WHAT IS NEEDED:
Continue the news report on the seizure of fruit-ripening chemicals near Vallah. Pick up after its last sentence.

SOURCE EXTRACT:
───

The District Health Department had yesterday raided fruit markets near Vallah and the Hall gate and seized Ethylene.

However, the department’s team had failed to check all shops, as shopkeepers had fled after shutting down their shops.

While the law has banned the use of calcium carbide to ripen fruits, as it is a known carcinogenic substance, the use of Ethylene is permissible only within limits.

Medical experts believe that artificially ripened fruits are less healthy and in fact harmful for consumption in comparison to naturally ripened fruits.

Assistant Food Commissioner Rajinderpal Singh said, “The fruits that have a uniform colour are more likely to be artificially ripened. Naturally ripened fruits are not uniform in colour; they are patchy.” He said washing and peeling fruits may reduce the harms of calcium carbide, but it is better to avoid such fruits.

───

INPUT DATA:
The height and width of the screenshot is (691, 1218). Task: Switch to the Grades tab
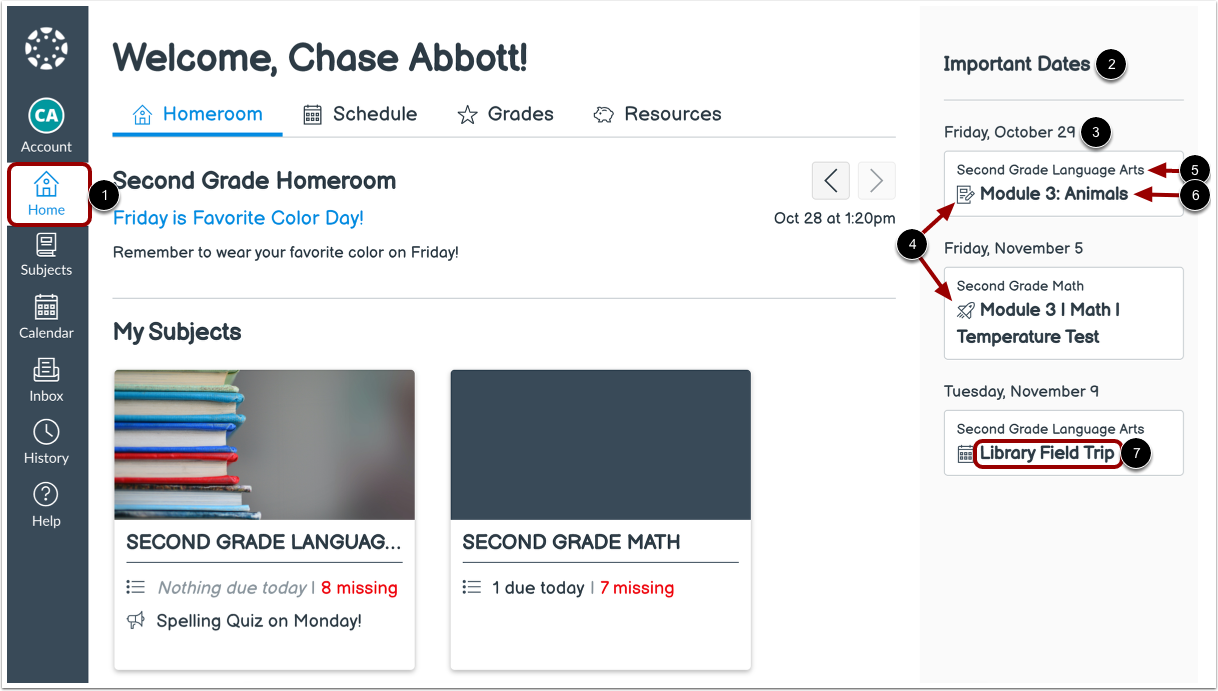(505, 114)
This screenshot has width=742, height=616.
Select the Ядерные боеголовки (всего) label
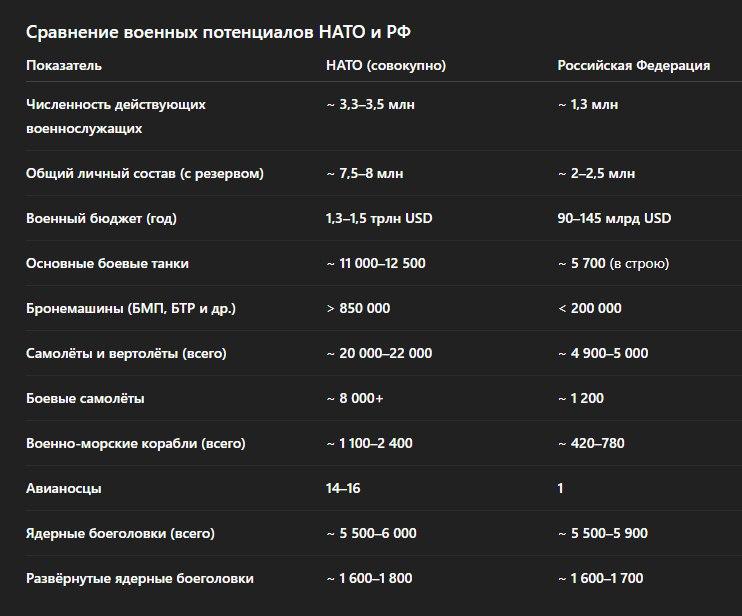[x=120, y=533]
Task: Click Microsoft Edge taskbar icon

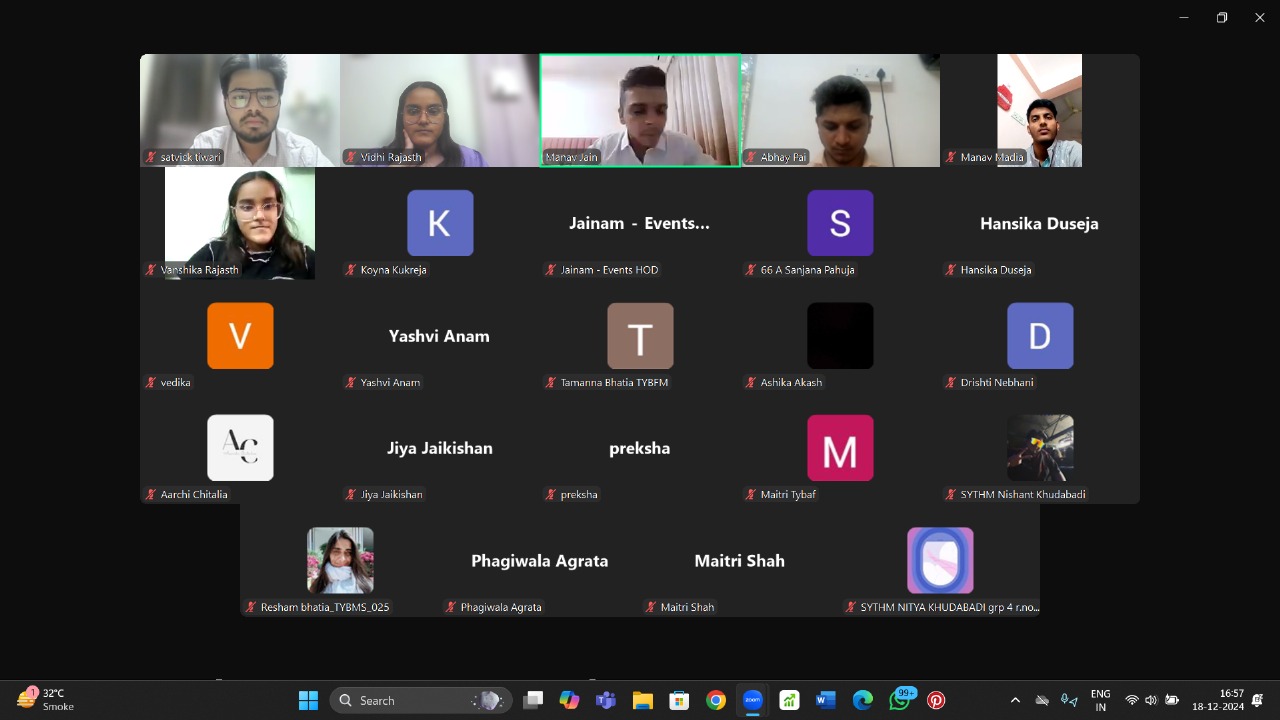Action: pos(862,700)
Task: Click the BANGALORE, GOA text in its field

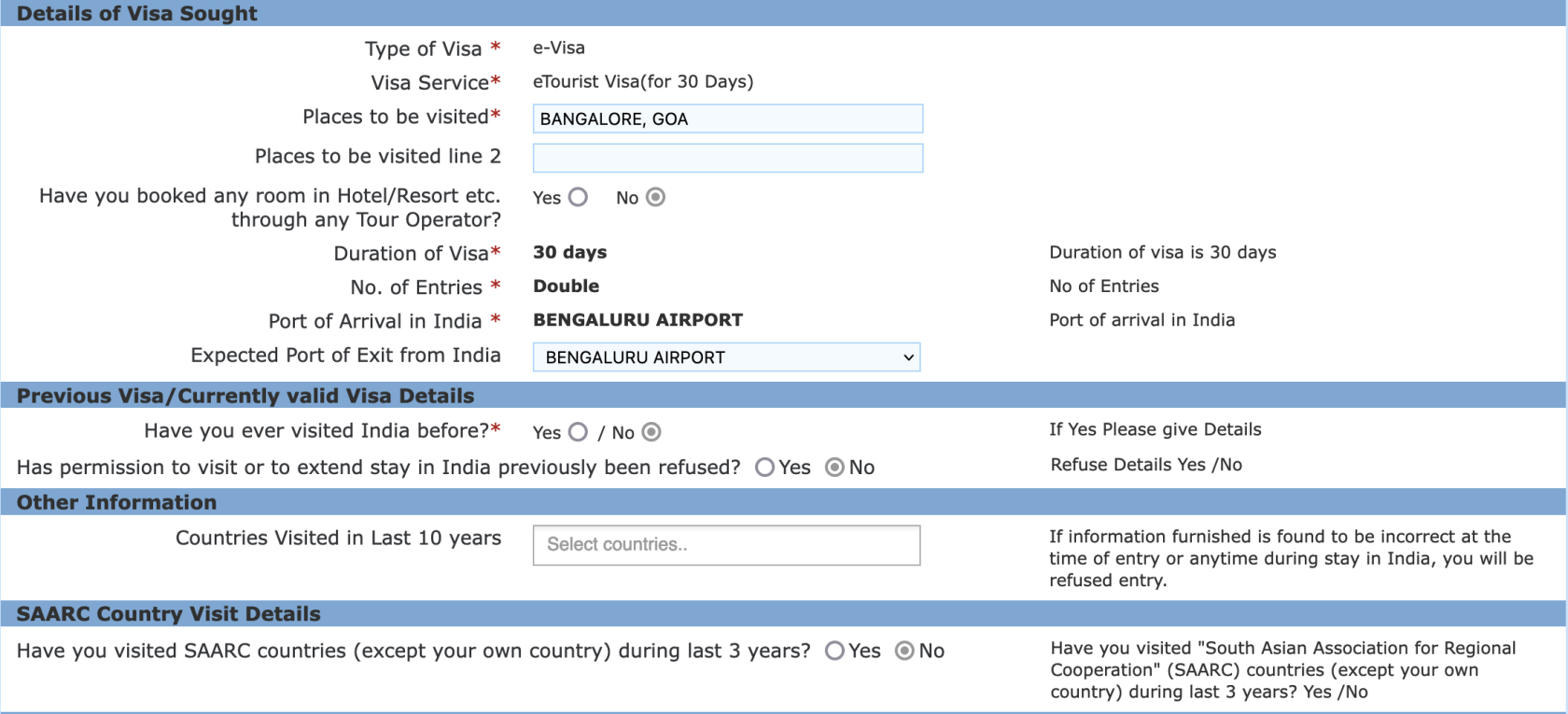Action: (x=613, y=119)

───

RESPONSE BOX:
Health officials say that small concentration of Ethylene in the air is sufficient to fasten the ripening process. Fruits such as apple, banana, mango, papaya, guava and many others are ripened this way.

Rajinderpal Singh said though the appearance of artificially ripened fruits improves, the taste and the smell are impaired after fruits harvested early are subjected to artificially ripening agents.

The Assistant Food Commissioner said calcium carbide was a carcinogen, which was known to cause cancer. He said the substance is also harmful for liver and other body parts. The substance also contains traces of arsenic and phosphorous hydride.